## Problem
Could you return, exactly as written, every line from the one containing "You are a GUI" through the last line of the entries below, leaving out the pictures?

[Screenshot grounding data]
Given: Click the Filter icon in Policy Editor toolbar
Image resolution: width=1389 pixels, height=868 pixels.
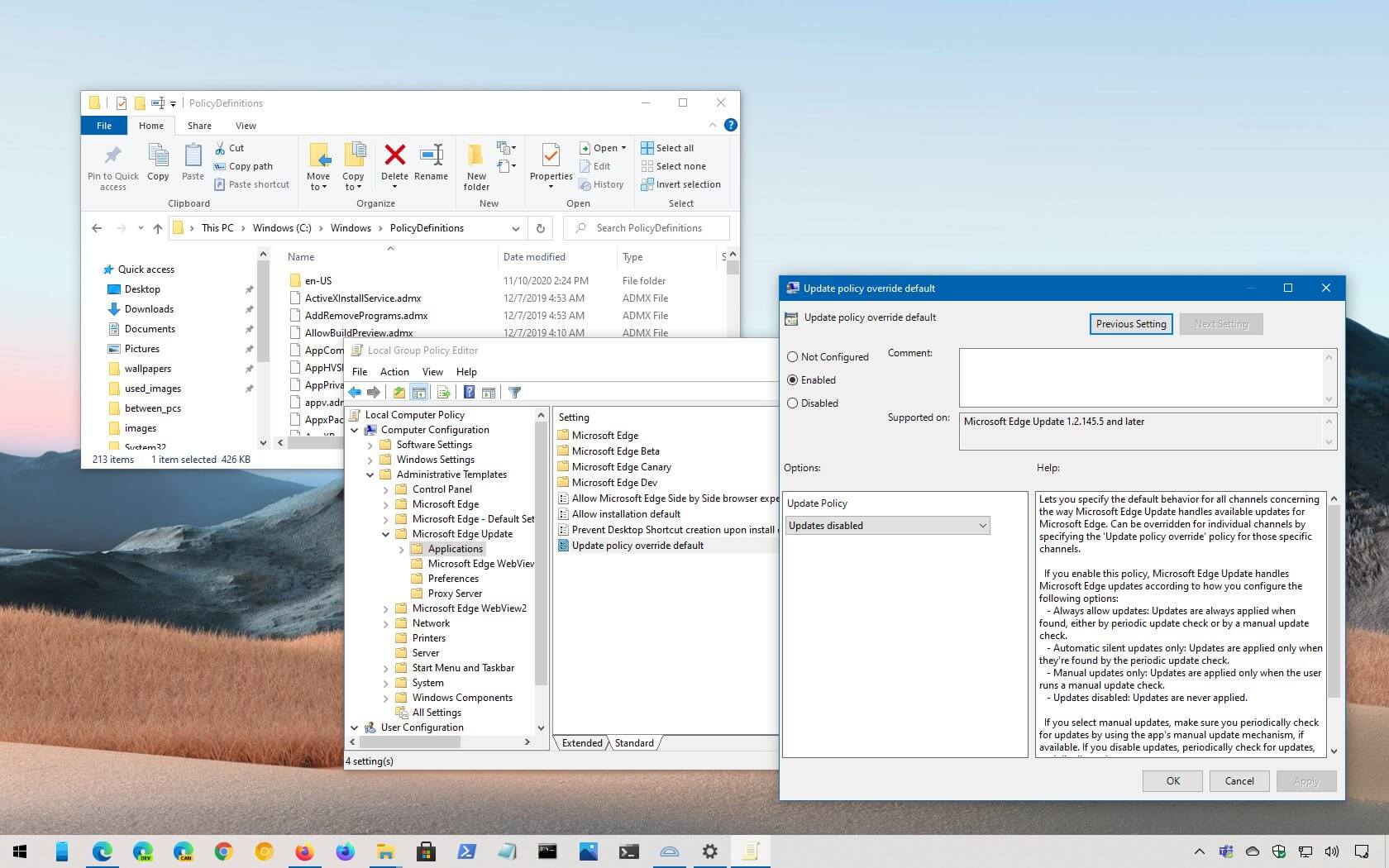Looking at the screenshot, I should [514, 393].
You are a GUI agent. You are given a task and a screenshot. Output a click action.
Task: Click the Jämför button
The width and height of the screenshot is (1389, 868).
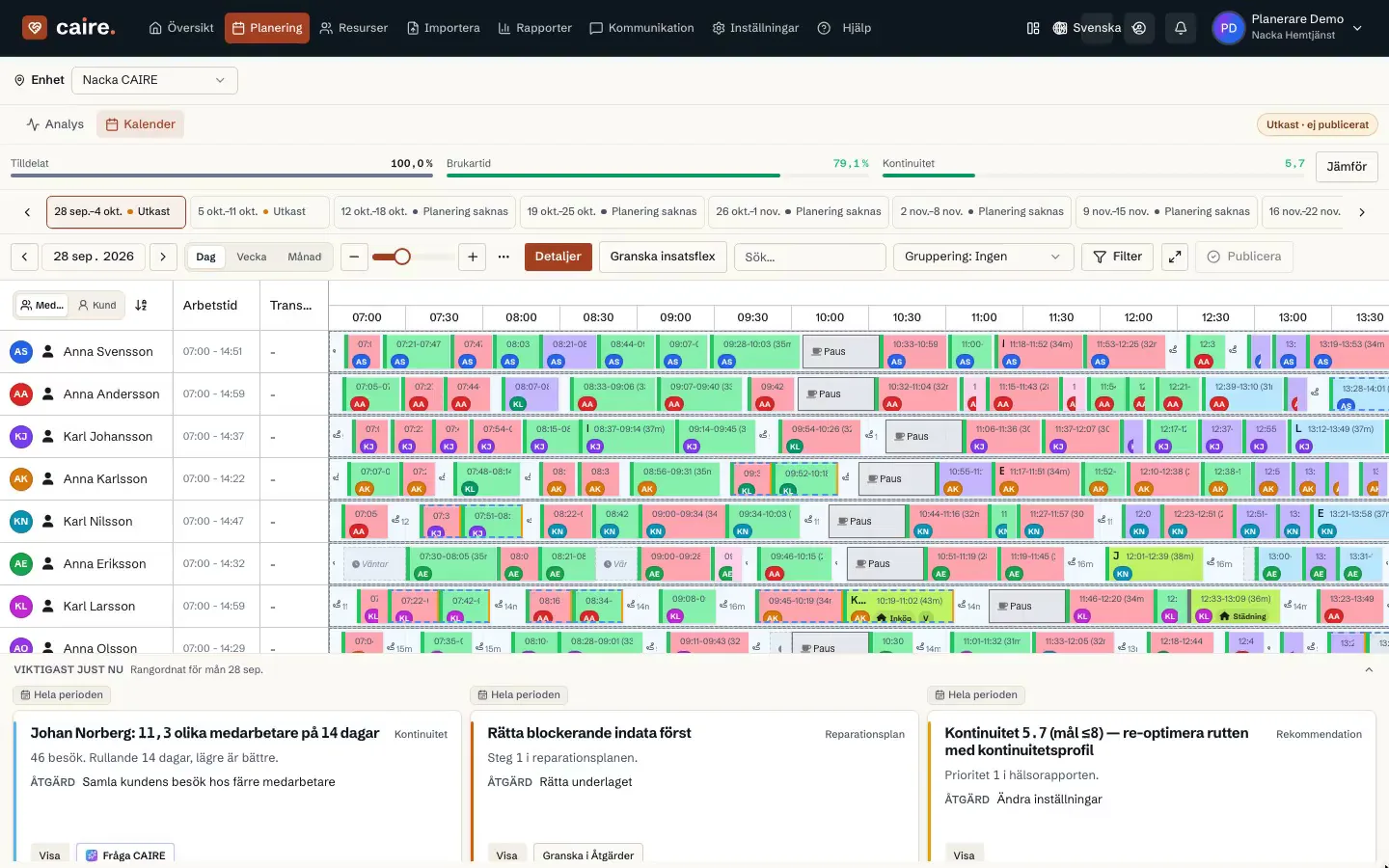[x=1347, y=166]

## Exercise result
You are a GUI agent. You are given a task and a screenshot. Output a click action.
Task: Click the Jämför button
The width and height of the screenshot is (1389, 868).
[x=1347, y=166]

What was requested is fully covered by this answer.